Dans une lettre ouverte publiée la semaine dernière, le président de Coastal GasLink a indiqué que l’application de l’injonction par la police n’était pas l’issue que son entreprise voulait. « Nous avons fait des efforts exceptionnels pour résoudre le blocage avec la coopération et le dialogue », a écrit David Pfeiffer. Il a aussi indiqué que son entreprise avait maintes fois tenté d’entrer en contact avec les chefs héréditaires ces dernières années, mais toujours sans succès.

La GRC oppose une armée à ceux qui tentent de protéger la terre pour les sept générations à venir

Déjà en 2018, Coastal GasLink demandait à la cour de mettre un terme au blocage de la construction. L’entreprise ciblait Freda Huson et Warner Naziel, qui, selon elle, étaient les architectes du camp Unist’ot’en où une grande partie de la mobilisation contre le projet s’organisait.

Les promoteurs du projet avancent que des milliers d’emplois vont être créés pour la construction du gazoduc et du terminal. Les nations sur le tracé de la ligne de transport ont également signé des ententes avec Coastal GasLink prévoyant qu’une partie des bénéfices, une somme estimée à 338 millions, leur soit versée. Une somme de 620 millions devrait également servir à payer des contrats de constructions auprès d’entrepreneurs autochtones locaux.

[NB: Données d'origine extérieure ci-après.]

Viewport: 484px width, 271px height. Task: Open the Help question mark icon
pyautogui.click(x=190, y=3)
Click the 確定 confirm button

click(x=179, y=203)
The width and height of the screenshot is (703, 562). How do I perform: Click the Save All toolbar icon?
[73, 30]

Le projet doit initialement disposer d’une capacité de transport de 1,7 milliard de pieds cubes de gaz naturel par jour. La combustion d’un tel volume de gaz naturel entraîne l’émission de 34 millions de tonnes de CO2 par année — l’équivalent de 8 millions de voitures sur les routes. À terme, les promoteurs du projet estiment que le gazoduc pourrait transporter quotidiennement 5 milliards de pieds cubes.